Understanding Bollinger Bands

26th January 2022

Bollinger bands, have you heard of them? It may sound daunting, but it is not anything special. In the 1980s, the term Bollinger came after the originator of this technical indicator, John Bollinger. This indication is one of the most basic technical indicators used by both novices and pros in trading. Traders use it to determine an asset’s trading range quickly. It is similar to a rubber that compresses and expands, and it goes hand in hand with volatility.


Bollinger bands indicator applies to any time frame. Its purpose is to display the price on the chart as high or low on a relative basis. It has three bands: one in the middle and two on the outside. A moving average with a period of 20 serves as the middle band. Because the moving average is based on the standard deviation formula, traders employ it. The two bands located above and below the middle bands are also set to standard deviations.


The Bollinger bands indicator is a simple way to determine asset volatility. When volatility is high, it expands; bands move down or up automatically. When volatility is low, however, there is a contraction. When a crypto price movement is within the higher bands, it shows strength. It also displays weakness when the price is in the lower bands. In other words, we may claim that we are in an uptrend when the price is above the middle bands. If it is below the middle bands, though, it is in a downtrend.

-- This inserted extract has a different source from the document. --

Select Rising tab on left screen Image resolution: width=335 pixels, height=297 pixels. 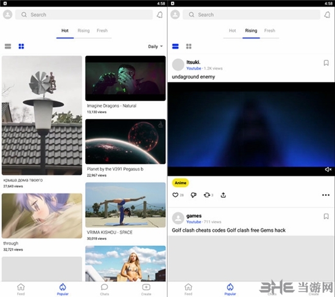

However, if the bands break outside the lower or higher bonds (and the price is already outside the bonds), the price movement is deemed parabolic and can continue in the breakout direction. Even if the price action exceeds the upper bands, this does not necessarily indicate the best time to buy crypto. It is not possible to go short when the price surpasses the lower bands, just as it is not possible to go long when the price exceeds the upper bands. It is still dependent on several things. Like other indications, you cannot rely on them as a stand-alone tool. Other technical indicators and chart analysis will need to back it up.

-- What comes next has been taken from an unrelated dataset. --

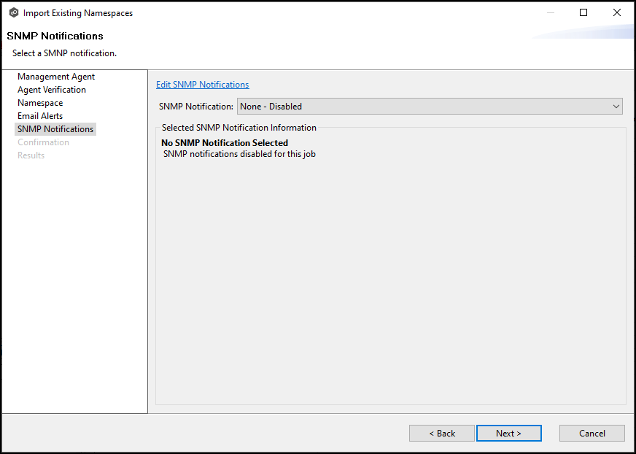The image size is (636, 454).
Task: Click the Import Existing Namespaces title text
Action: (78, 13)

Bollinger bands have a variety of applications, but only two are common. Both ends of the upper and lower bands serve as support and resistance. There is a chance that the price movement will bounce down if it stays within the upper bands. Similarly, when the price action reaches the very end of the lower bands, there is a chance it will bounce even higher. You can check the Bitcoin Pro website to get more information.

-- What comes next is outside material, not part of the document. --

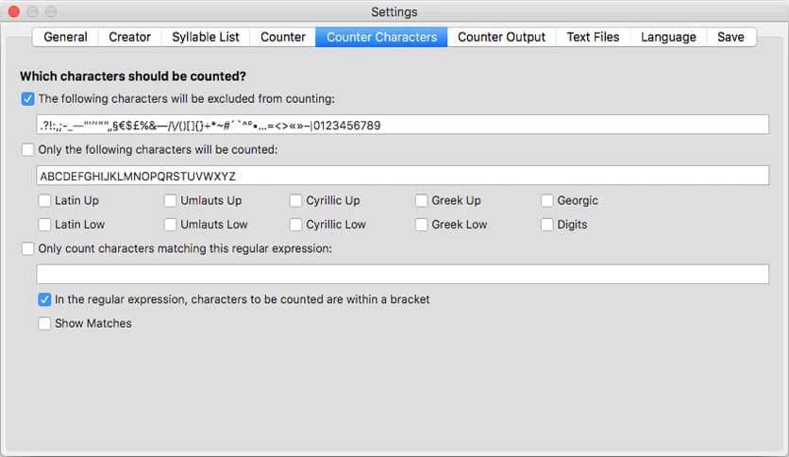Enable the Umlauts Low option
Viewport: 789px width, 457px height.
click(x=171, y=225)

It could also herald the start of a breakthrough. Price movement could likely go for a breakout after the price breaches the ceiling or floor that is blocking it, just like support and resistance (you may read the explanation of Coindesk about support and resistance if you have forgotten it). Price action that exceeds the top of the upper Bollinger bands can result in a higher breakout. Other traders had figured out how to ride it. Similarly, if a break out occurs below the bottom bars, a slump is conceivable.


And, as with every other signal, there is no guarantee. Experts feel that one must put a protective stop not too far with the entry points. Remmber that if you know how to play the game and have enough knowledge and expertise with the crypto market, a simple indicator might help you become a profitable trader.


For traders who do not know how to play with some indicators yet, seeking professional assistance from experienced brokers is the solution. They often go to platforms like Bitcoin Pro. Bitcoin Pro has industry professionals who have all been through the field in some way. The page has compiled a few tidbits of information for those not yet fully immersed in the Bitcoin universe. On their page, you may learn more about Bitcoin, including what it is, how it is made, and how it is traded. They also have a frequently asked questions section where they answer some of the most often asked questions from people just like you.